The client wanted to be able to have that scale value feed directly into their custom terminal management system, so the operator doesn’t have to manually type the number in, and risk incorrect entry. This application, by the way, is a web-based cloud application, not something running locally on the PC.
We found there was a wide variety of scale indicators from different vendors in use. Some were network-enabled with RJ-45 ethernet ports or even wireless ports, but a lot just had 9 pin serial ports. We found that if we connected a PC to the serial or ethernet port on the scale, via Hyperterminal, it was constantly streaming a steady flow of raw data. However, the format of that data varied, depending on the vendor.
Solution
We ended up building a Node.JS service, which would open a socket to the scale indicator, and read the raw data stream. We built separate profiles for the different formats used by different scale vendors, so the service could interpret them. We also added logic to ignore variations caused by wind, and cut down network chatter. Then we deployed this service on a little headless appliance PC at each terminal.

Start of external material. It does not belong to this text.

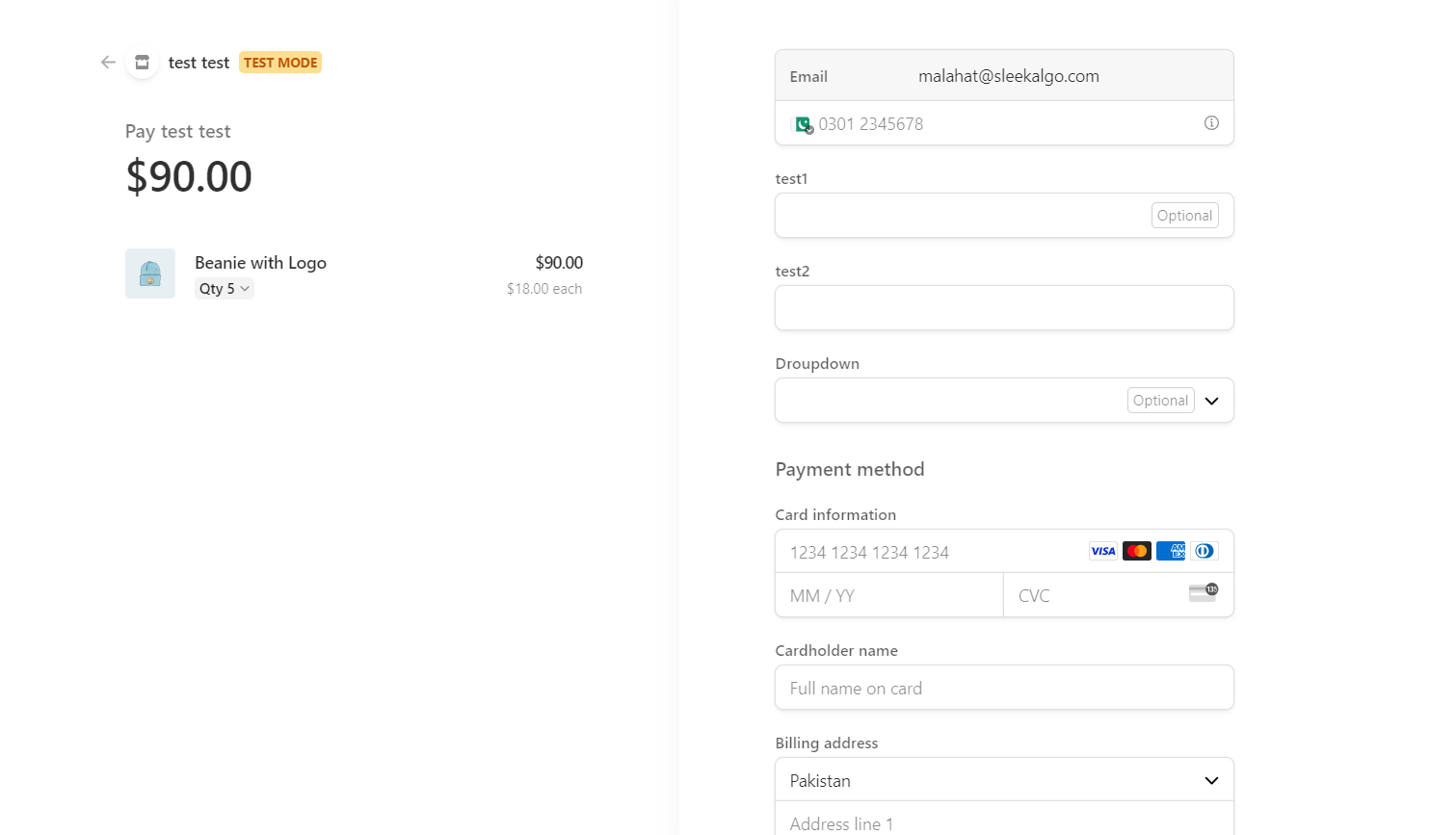
Task: Click the back arrow icon
Action: pos(108,63)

Initially, the service simply provided a REST API to allow us to request scale weights on demand, but this required port forwarding at each location, which was not always possible, and when it was, made setup more complicated. Later, we reworked it so the service would push the weight data up to the cloud whenever there was a change.
Either way, the terminal operator, sitting at the PC, entering data about the truck could simply click a button, and capture the weight from the scale inside the web application, cutting data entry errors down dramatically, and making the data entry process much smoother.
Result
The weights collected from these truck scales are used to automatically generate a bill of lading for each truck departing one of the client’s transload facilities. Feeding the scale data directly into the client’s custom web application, not allowed saved employees time improved truck processing efficiency, it also eliminated a source of errors, allowing the client to have confidence that the information printed on their bills of lading is correct.